Michael Hernandez
November 24, 2015•Update: November 24, 2015
WASHINGTON
President Barack Obama and French President Francois Hollande will discuss additional steps that can be taken to defeat Daesh during a bilateral meeting Tuesday.
White House spokesman Josh Earnest told reporters that the leaders will discuss further efforts that Paris can take to “continue to ramp up their contribution to our counter-ISIL effort, including in the category of military contributions that France is prepared to make to this effort".
Obama and Hollande will also discuss additional security assistance that Washington can provide to Paris, Earnest added.
The visit will be the first foreign trip for Hollande since bomb and gun attacks claimed by the extremists killed 130 people and injured hundreds more in Paris.
The French president is in the midst of diplomatic efforts aimed at increasing military cooperation to defeat Daesh.
The U.S. is leading a coalition of 65 nations, including France, to combat the extremist group in Iraq and Syria.
In addition to airstrikes, the coalition is attempting to train and equip local forces, and the U.S. is set to deploy approximately 50 special forces to Syria to help in that effort very soon.
Vice President Joe Biden met with representatives of 59 coalition member countries on Monday to discuss, “how countries who are part of our coalition can ramp up their contributions to our efforts,” Earnest said.
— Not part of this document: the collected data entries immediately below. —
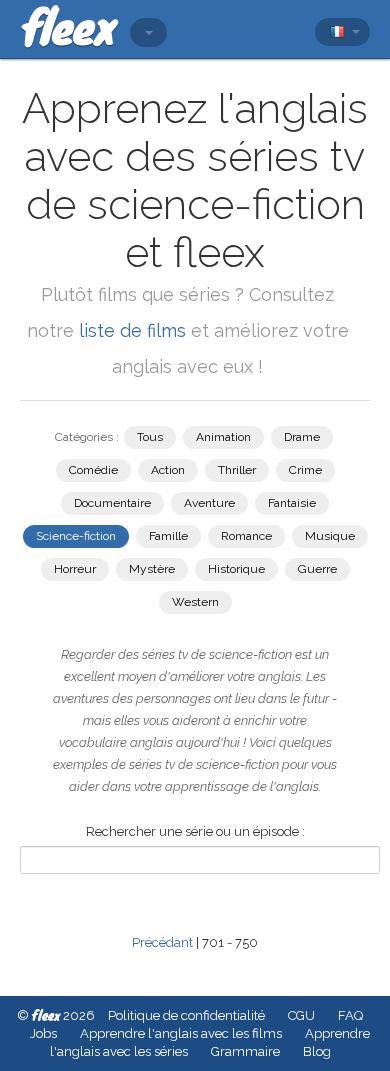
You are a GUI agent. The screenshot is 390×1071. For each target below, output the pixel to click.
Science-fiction (76, 536)
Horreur (75, 569)
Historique (236, 569)
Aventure (209, 503)
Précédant (162, 942)
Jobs (43, 1033)
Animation (223, 437)
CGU (301, 1015)
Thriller (237, 470)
Following his visit to Washington, Hollande will travel to Moscow where he will meet Russian President Vladimir Putin on Thursday.
Russia has been carrying out an independent air campaign against what it says are Daesh targets in Syria. But the U.S. has maintained that the vast majority of Russia’s airstrikes have targeted moderate groups opposed to Syrian President Bashar al-Assad, not Daesh.
“The Russians need to ensure that they have a military strategy that is consistent with the diplomatic and political objectives that they themselves have identified,” Earnest said.
“President Putin himself has acknowledged that the terrible problems that are plaguing Syria now will require a political solution and a political transition. But as long as Russia is engaged in a significant military effort to prop up Bashar al-Assad, that is only going to make it more difficult for that political transition to actually take place,” he added.